Every country or part of the world has its own literature that studies the lives of the people of that area as lived or imagined; its culture; its people, their habits, dressing and feeding styles. Telling stories (oral literature), especially around the fireside, in forms of riddles, folktales, puzzles, myths, legends, and proverbs was a very important and educative experience I had when I grew up with my parents in Cameroon. I learned a lot from my parents, especially my mother. Through this I came to cultivate many good habits through storytelling.

I am called Sr. Yvette Sam (SUSC) and I did SLDI training for two years (2014-2015) in Leadership and Administration. This was a great supplement to my university studies which also focused on the importance of the concept of school organization in John Dewey’s Philosophy of Education.

ASEC has greatly enhanced my being as a person and an African religious, as well as my work as an administrator in a secondary boarding college. Just after my training, I came up with a personal statement.

The true mark of great leadership is what happens after the leader leaves the scene.

That is lasting legacy the person leaves where she worked. I was glad to realize that it was not too late to start raising the next generation of leaders.

Telling my story as an SLDI alumna is an important exercise. It refreshes my memory and brings back with nostalgia, the good times I had with the excellent team of trainers. What is very striking in this is that I would gladly read and learn from the experiences of others. But before then hear me.

Effective Management

Effective management is one of the topics among many we treated in our training. Summarily, it is the coordination of individual efforts for organizational success by being personally present.

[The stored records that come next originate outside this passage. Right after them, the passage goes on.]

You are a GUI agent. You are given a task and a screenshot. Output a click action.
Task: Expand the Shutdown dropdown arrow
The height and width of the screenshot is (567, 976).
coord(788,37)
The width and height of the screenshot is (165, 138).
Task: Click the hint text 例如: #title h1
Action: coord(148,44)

Now, it was obvious that for the management to be effective, I had to be present on site and be part of the team – effective presence. As a team leader (administrator), I took my role seriously and set the pace by working hard in the subject I teach.  I made attempts to spend more time with the students, the teachers and auxiliary staff. I developed a personal charisma that inspired loyalty and great results from my collaborators, especially as I was leading by setting an example. 

Results

It was a community of satisfied student, teaching and administrative body. As a consequence, it greatly improved the enrollment of our college from 350 students last academic year 2015/2016 to 420 this academic year 2016/2017. Visibly satisfied with the remarkable improvement of the institution, my congregation provided finances and I constructed a security wall for the school. The accounts for the project were in one word – superb. The sisters remain happy and grateful as I gave them every minute detail of the expenses. I also showed them pictures of what actually happened.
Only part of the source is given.